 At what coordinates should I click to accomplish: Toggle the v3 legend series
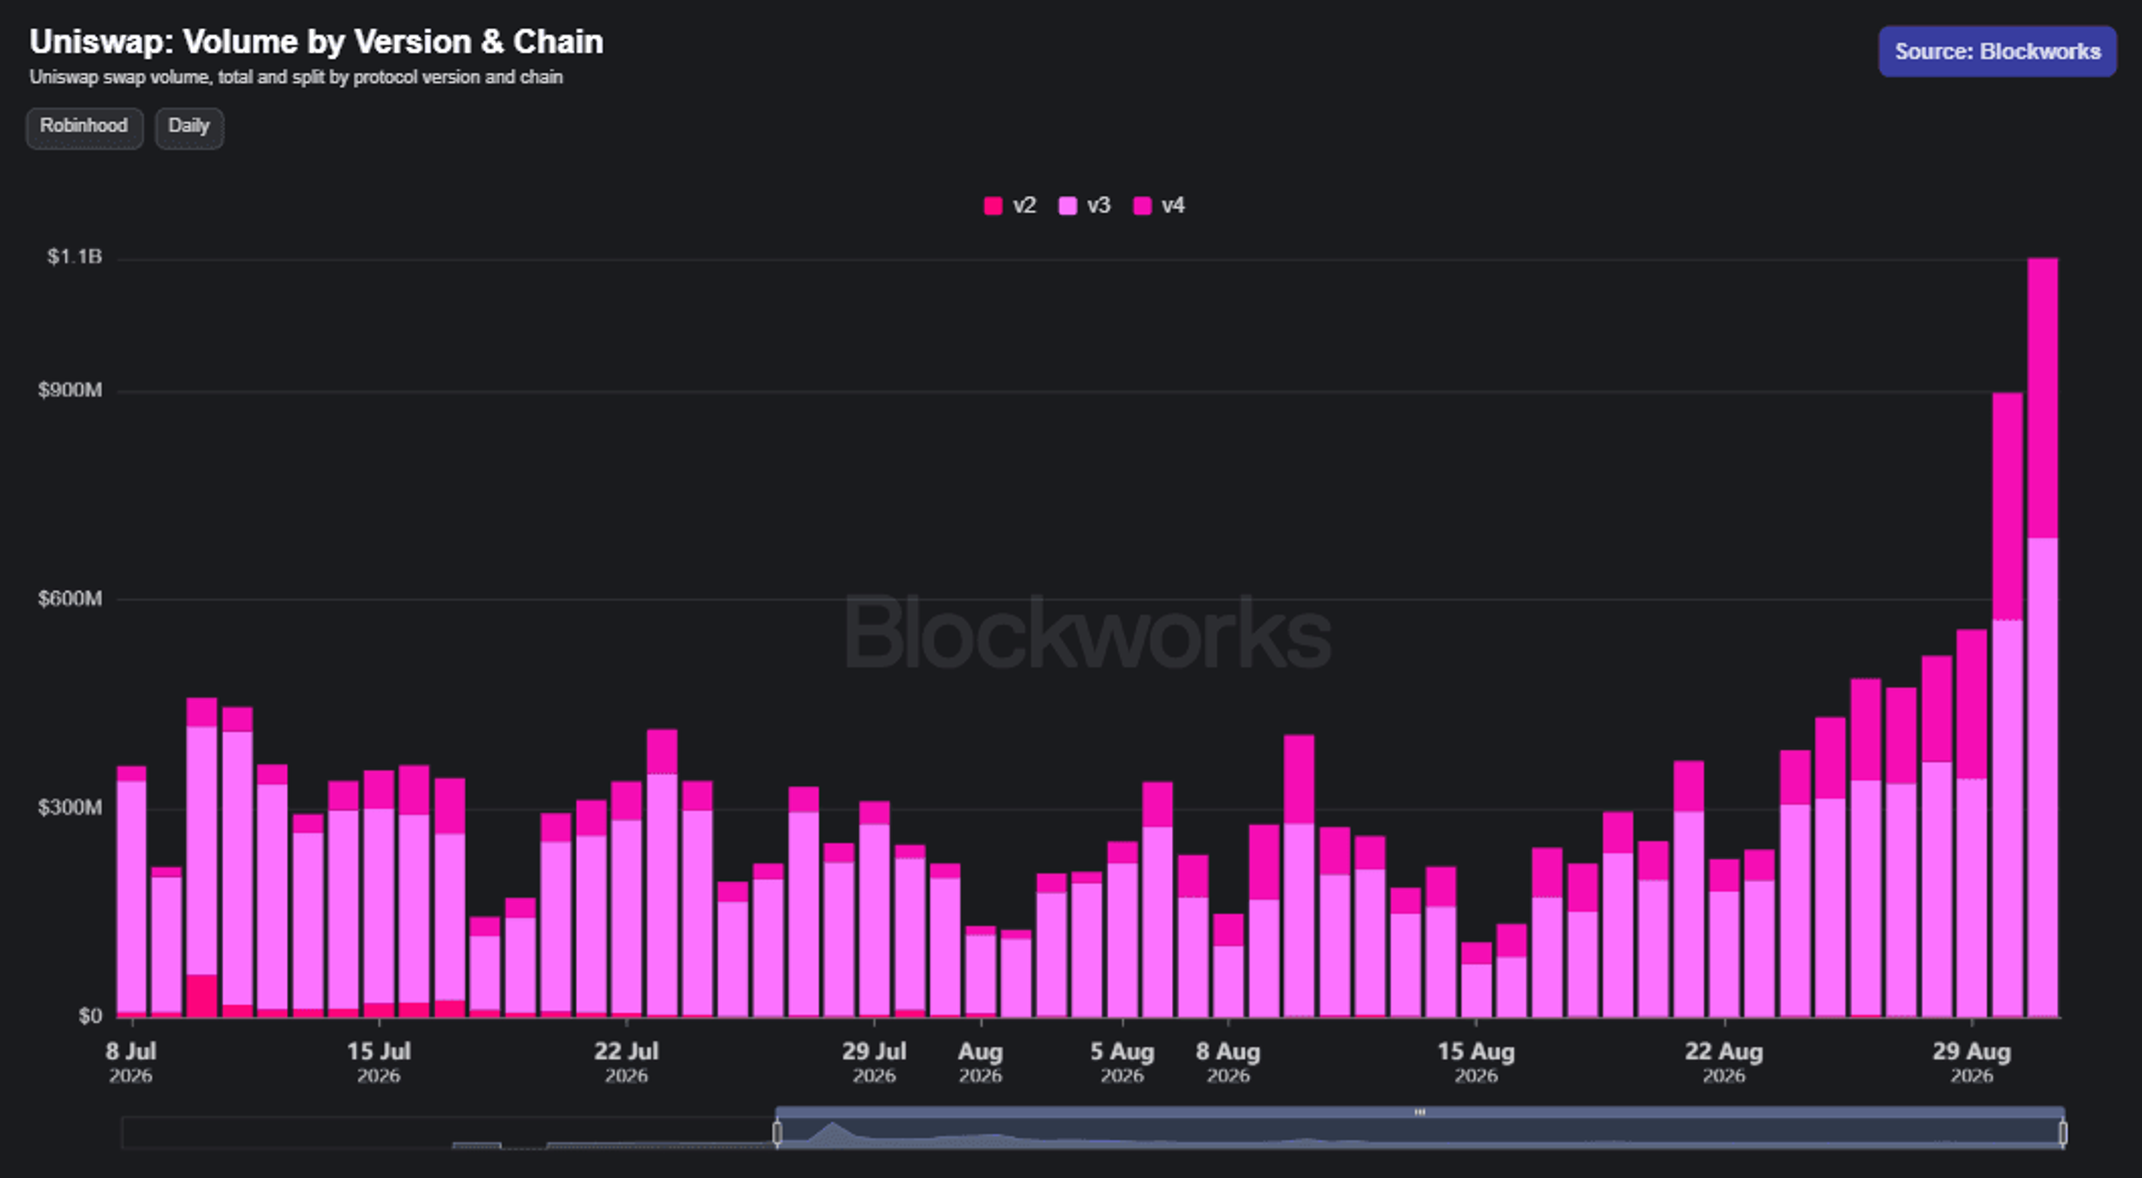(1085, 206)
--
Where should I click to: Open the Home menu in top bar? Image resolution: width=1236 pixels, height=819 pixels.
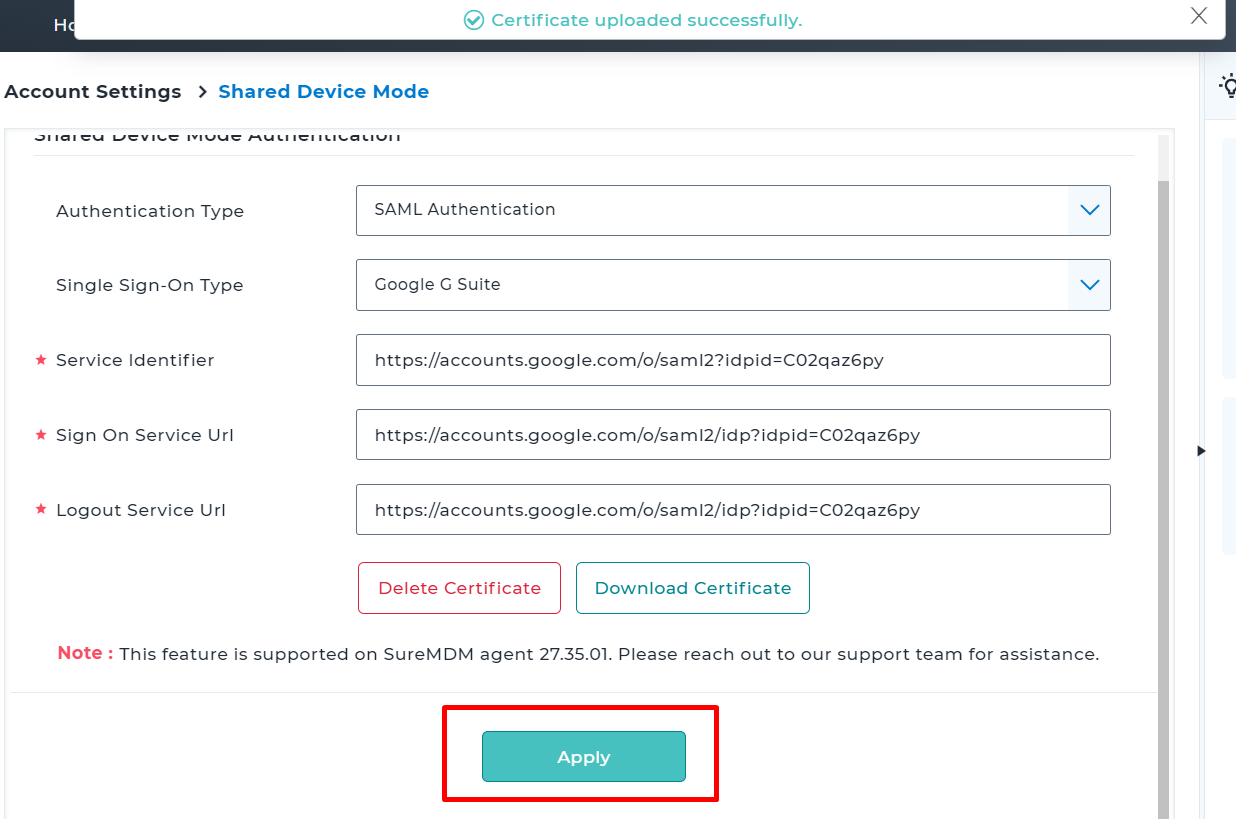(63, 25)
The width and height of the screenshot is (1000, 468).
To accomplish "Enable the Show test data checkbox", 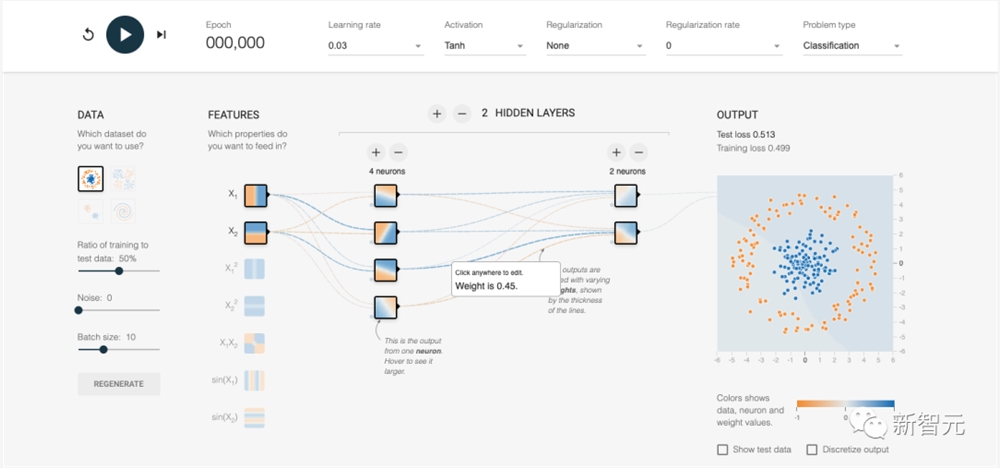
--
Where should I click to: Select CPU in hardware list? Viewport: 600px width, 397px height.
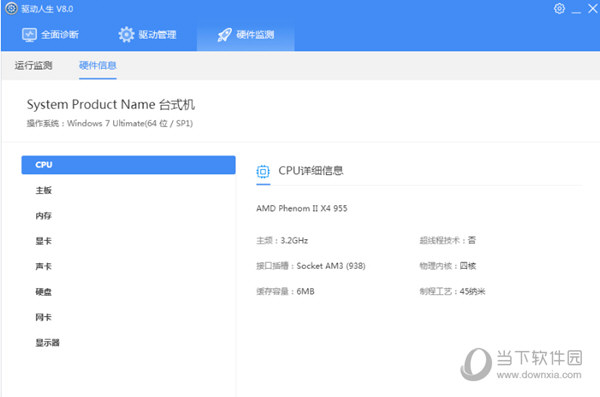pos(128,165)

**TASK INSTRUCTIONS**
When copying from the data above, begin at the line containing "The width and" and end at the line containing "the Show test"; return those lines exactly and leave all pictures behind.

**TASK SOLUTION**
The width and height of the screenshot is (1000, 468).
To accomplish "Enable the Show test data checkbox", 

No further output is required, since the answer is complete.